## Exercise objective
Count every line below that holds "computer". The answer is the number alone.

○ ○ ○

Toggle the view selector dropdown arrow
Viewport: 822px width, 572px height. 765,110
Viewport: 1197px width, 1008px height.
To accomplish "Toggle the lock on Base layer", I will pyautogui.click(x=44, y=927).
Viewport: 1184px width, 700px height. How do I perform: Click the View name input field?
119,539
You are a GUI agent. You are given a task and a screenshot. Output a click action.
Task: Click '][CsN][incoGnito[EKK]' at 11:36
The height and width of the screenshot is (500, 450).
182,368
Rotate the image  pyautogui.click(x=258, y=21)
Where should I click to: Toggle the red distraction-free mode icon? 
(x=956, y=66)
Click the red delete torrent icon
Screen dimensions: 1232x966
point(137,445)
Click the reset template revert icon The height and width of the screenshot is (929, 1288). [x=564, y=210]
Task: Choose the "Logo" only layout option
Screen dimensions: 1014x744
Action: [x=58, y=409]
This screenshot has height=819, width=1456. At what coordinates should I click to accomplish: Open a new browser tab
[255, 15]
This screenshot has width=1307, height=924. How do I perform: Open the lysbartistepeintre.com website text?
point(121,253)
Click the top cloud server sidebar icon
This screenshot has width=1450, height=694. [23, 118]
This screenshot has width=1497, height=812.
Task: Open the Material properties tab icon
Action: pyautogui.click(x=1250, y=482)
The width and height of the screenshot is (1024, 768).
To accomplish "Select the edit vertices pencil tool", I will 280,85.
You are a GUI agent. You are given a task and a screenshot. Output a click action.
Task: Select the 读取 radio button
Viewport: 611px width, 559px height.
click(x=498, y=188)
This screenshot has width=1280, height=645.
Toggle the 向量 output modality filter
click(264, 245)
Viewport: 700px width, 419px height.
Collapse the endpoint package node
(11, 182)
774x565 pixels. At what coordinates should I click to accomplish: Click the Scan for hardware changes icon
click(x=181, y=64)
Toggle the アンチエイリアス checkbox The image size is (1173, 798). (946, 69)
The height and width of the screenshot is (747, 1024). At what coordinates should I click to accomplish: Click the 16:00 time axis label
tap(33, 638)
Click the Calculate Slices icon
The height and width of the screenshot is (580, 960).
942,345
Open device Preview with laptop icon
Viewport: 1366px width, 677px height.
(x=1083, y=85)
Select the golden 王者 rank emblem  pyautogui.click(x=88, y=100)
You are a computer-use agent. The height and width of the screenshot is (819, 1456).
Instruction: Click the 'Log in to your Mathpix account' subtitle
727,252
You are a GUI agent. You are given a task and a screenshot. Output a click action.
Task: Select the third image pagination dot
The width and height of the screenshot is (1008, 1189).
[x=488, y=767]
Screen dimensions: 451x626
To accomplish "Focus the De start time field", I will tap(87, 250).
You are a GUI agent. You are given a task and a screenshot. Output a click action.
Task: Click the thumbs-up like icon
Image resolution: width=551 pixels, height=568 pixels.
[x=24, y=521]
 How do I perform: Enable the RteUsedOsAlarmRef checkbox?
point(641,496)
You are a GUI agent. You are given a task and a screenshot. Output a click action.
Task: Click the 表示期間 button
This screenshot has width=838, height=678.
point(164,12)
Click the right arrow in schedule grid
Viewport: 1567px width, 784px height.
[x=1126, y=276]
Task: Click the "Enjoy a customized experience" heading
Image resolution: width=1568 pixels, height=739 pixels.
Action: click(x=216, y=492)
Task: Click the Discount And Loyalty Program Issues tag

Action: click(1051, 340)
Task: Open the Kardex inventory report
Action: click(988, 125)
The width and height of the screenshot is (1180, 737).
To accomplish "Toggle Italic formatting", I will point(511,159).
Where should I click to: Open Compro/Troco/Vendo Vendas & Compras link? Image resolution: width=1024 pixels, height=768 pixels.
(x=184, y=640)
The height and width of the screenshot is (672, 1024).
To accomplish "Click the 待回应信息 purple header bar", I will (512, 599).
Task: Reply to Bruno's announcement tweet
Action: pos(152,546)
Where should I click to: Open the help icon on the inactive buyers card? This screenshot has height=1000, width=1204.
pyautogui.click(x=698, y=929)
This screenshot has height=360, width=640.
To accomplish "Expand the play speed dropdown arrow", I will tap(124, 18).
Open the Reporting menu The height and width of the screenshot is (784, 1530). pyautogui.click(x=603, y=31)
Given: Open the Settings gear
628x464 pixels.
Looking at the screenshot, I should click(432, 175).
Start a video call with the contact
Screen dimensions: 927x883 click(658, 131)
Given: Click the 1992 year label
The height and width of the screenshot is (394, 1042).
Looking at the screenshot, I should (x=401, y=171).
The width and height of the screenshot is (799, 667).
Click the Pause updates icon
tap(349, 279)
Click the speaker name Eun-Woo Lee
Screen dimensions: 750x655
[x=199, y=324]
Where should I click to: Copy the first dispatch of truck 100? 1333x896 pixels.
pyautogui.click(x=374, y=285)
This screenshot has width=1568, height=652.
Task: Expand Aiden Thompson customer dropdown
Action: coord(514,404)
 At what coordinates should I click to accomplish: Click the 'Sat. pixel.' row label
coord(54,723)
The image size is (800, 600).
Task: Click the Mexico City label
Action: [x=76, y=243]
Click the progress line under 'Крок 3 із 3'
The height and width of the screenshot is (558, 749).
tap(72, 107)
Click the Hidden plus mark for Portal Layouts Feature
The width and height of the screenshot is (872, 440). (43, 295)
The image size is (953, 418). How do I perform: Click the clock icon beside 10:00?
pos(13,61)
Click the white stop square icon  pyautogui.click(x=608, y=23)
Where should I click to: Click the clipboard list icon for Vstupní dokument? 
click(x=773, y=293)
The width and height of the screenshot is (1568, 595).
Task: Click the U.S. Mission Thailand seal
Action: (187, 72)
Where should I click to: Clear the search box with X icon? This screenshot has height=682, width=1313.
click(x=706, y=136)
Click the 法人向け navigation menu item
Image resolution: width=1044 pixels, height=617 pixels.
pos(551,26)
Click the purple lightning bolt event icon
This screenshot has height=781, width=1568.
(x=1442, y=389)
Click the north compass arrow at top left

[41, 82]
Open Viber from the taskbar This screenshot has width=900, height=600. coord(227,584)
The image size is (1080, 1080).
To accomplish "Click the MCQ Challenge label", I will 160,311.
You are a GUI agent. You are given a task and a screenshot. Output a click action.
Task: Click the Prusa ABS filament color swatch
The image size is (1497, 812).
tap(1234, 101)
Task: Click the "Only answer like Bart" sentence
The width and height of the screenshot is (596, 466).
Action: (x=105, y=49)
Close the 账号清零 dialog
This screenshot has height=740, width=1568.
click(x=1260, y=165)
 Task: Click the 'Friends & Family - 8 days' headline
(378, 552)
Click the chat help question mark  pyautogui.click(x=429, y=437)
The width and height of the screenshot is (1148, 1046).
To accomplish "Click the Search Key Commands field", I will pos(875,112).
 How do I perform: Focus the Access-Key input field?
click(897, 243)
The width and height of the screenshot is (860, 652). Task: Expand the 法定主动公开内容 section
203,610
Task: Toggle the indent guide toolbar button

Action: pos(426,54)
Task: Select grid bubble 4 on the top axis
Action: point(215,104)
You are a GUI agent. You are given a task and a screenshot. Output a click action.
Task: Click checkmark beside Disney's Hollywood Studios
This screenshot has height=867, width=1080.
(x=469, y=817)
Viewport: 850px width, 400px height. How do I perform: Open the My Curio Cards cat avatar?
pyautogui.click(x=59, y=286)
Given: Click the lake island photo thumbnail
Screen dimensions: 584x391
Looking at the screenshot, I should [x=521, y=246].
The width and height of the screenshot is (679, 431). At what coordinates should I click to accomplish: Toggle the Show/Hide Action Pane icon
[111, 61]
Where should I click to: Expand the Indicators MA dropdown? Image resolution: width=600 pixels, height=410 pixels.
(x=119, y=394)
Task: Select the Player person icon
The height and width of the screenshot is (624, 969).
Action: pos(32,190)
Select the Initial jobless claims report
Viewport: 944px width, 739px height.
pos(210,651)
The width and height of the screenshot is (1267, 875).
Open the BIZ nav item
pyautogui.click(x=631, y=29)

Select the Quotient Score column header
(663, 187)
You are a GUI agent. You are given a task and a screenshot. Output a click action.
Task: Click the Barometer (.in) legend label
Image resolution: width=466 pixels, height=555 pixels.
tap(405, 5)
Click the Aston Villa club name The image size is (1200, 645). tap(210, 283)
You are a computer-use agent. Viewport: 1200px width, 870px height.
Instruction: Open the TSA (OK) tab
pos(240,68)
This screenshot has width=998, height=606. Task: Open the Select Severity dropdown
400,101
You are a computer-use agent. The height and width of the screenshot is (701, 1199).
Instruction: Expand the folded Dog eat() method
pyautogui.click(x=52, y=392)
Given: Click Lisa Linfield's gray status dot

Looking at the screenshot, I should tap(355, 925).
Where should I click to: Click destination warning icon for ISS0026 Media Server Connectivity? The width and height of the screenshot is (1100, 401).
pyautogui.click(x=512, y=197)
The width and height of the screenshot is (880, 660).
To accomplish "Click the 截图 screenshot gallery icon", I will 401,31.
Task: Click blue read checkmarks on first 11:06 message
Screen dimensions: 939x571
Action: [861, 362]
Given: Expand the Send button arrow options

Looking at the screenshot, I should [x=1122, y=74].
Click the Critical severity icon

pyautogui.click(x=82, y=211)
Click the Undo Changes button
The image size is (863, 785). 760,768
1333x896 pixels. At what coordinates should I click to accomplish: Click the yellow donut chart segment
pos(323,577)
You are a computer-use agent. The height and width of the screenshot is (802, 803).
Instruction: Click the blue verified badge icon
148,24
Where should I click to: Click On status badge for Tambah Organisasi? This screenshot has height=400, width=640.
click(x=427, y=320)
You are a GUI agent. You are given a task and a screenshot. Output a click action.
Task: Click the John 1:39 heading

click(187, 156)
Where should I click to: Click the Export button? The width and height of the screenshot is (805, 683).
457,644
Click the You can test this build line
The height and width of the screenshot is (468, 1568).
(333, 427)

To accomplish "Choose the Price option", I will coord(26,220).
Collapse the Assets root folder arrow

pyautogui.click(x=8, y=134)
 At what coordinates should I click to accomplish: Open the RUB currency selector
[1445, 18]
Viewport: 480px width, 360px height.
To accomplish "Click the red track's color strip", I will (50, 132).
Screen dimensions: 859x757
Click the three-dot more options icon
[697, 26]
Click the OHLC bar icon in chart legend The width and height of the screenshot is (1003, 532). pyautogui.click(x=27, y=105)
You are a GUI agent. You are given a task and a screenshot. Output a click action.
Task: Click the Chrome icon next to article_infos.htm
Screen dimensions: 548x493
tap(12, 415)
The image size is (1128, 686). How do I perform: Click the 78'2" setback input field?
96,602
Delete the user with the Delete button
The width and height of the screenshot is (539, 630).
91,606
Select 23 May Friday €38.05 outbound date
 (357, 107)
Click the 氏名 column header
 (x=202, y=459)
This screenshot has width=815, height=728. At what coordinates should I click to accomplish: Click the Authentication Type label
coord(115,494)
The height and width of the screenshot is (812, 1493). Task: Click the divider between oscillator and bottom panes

○ ○ ○

## Answer for this exercise
4